AIM: Please copy out the records below word for word, leaving out the pictures.

☆ ☆ ☆

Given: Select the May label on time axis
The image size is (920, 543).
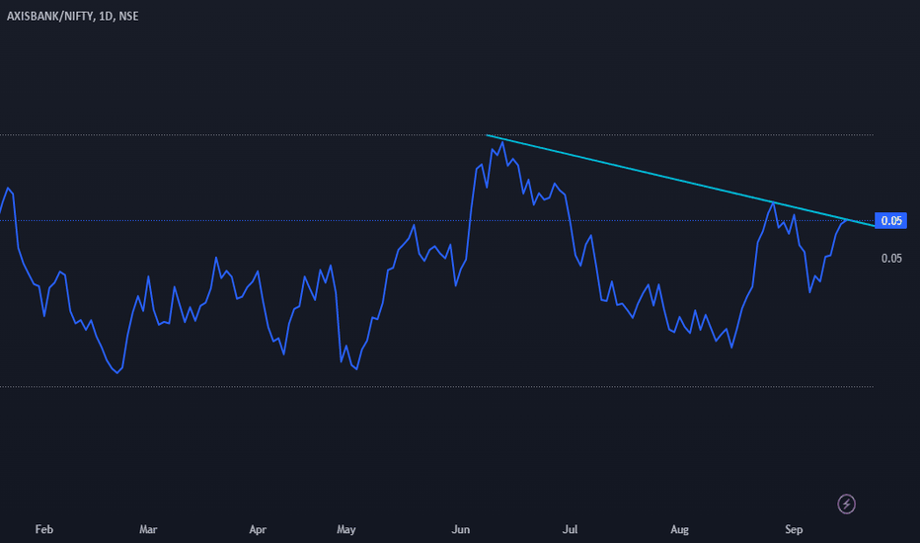Looking at the screenshot, I should [346, 529].
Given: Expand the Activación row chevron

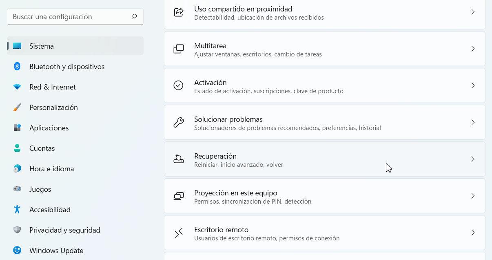Looking at the screenshot, I should (473, 85).
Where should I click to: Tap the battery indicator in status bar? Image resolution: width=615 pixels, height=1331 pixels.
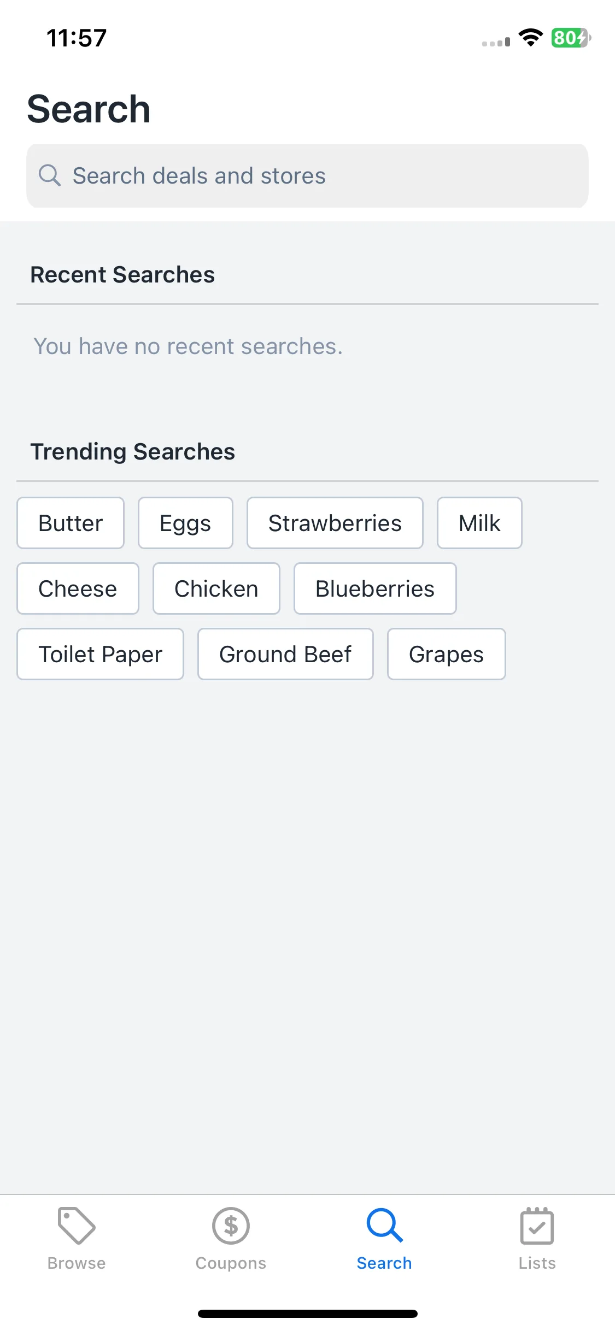click(x=571, y=38)
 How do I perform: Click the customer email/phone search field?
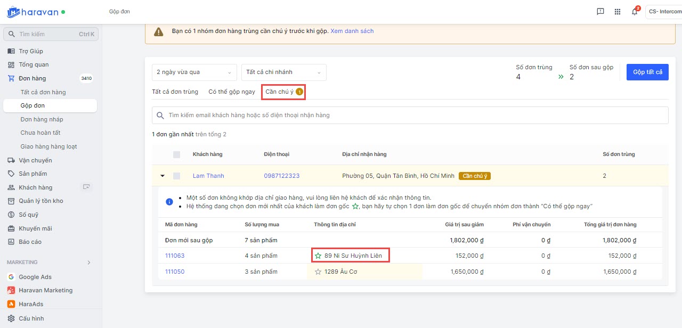click(x=410, y=115)

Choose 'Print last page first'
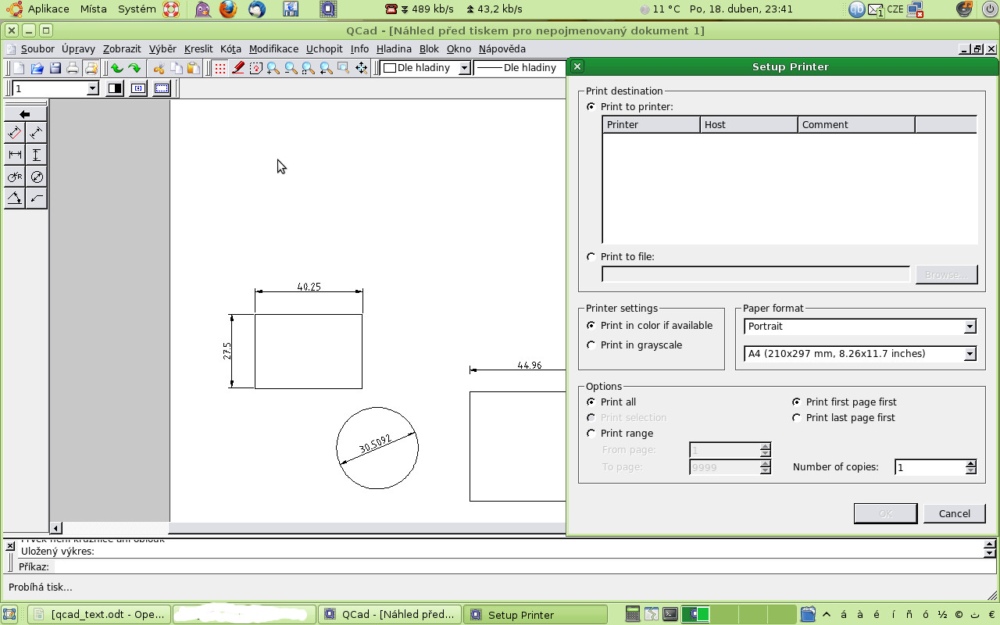click(x=797, y=418)
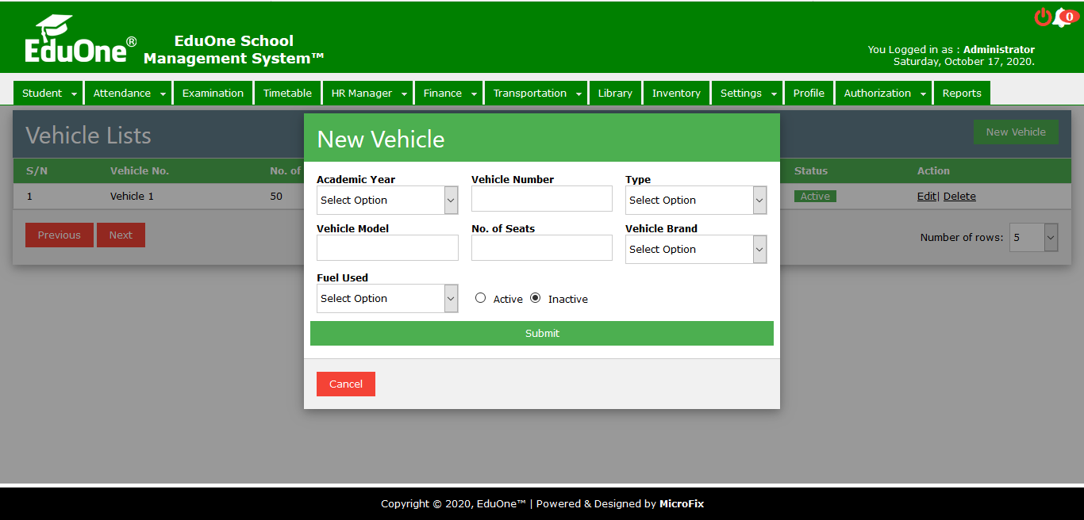Click the red power logout icon
Screen dimensions: 1084x520
[x=1043, y=17]
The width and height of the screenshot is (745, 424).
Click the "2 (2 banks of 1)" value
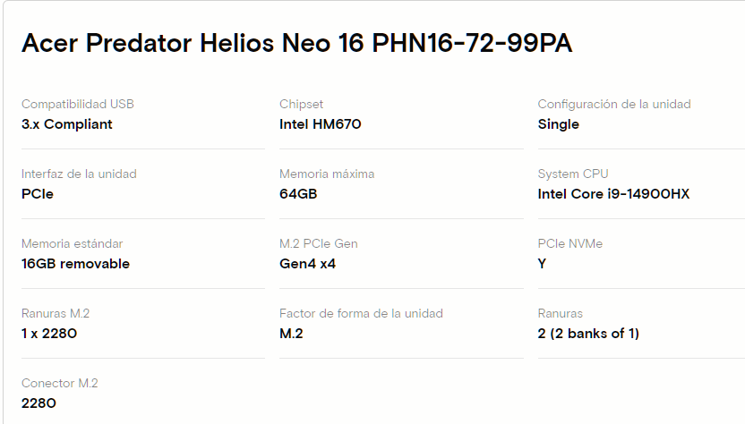click(x=588, y=334)
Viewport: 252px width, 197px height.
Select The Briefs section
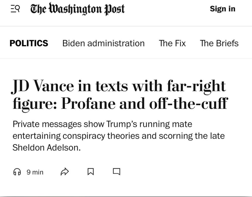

☆ ☆ ☆

SOLUTION:
Given: Select the May label on time axis
The image size is (920, 543).
Looking at the screenshot, I should [346, 529].
Given: Expand the Activación row chevron

Looking at the screenshot, I should (473, 85).
Where should I click to: Tap the battery indicator in status bar? Image resolution: width=615 pixels, height=1331 pixels.
click(x=571, y=38)
 How do I perform: Click the customer email/phone search field?
click(x=410, y=115)

Choose 'Print last page first'
click(x=797, y=418)
Click the red power logout icon
Screen dimensions: 1084x520
[x=1043, y=17]
The width and height of the screenshot is (745, 424).
Click the "2 (2 banks of 1)" value
click(x=588, y=334)
Viewport: 252px width, 197px height.
Select The Briefs section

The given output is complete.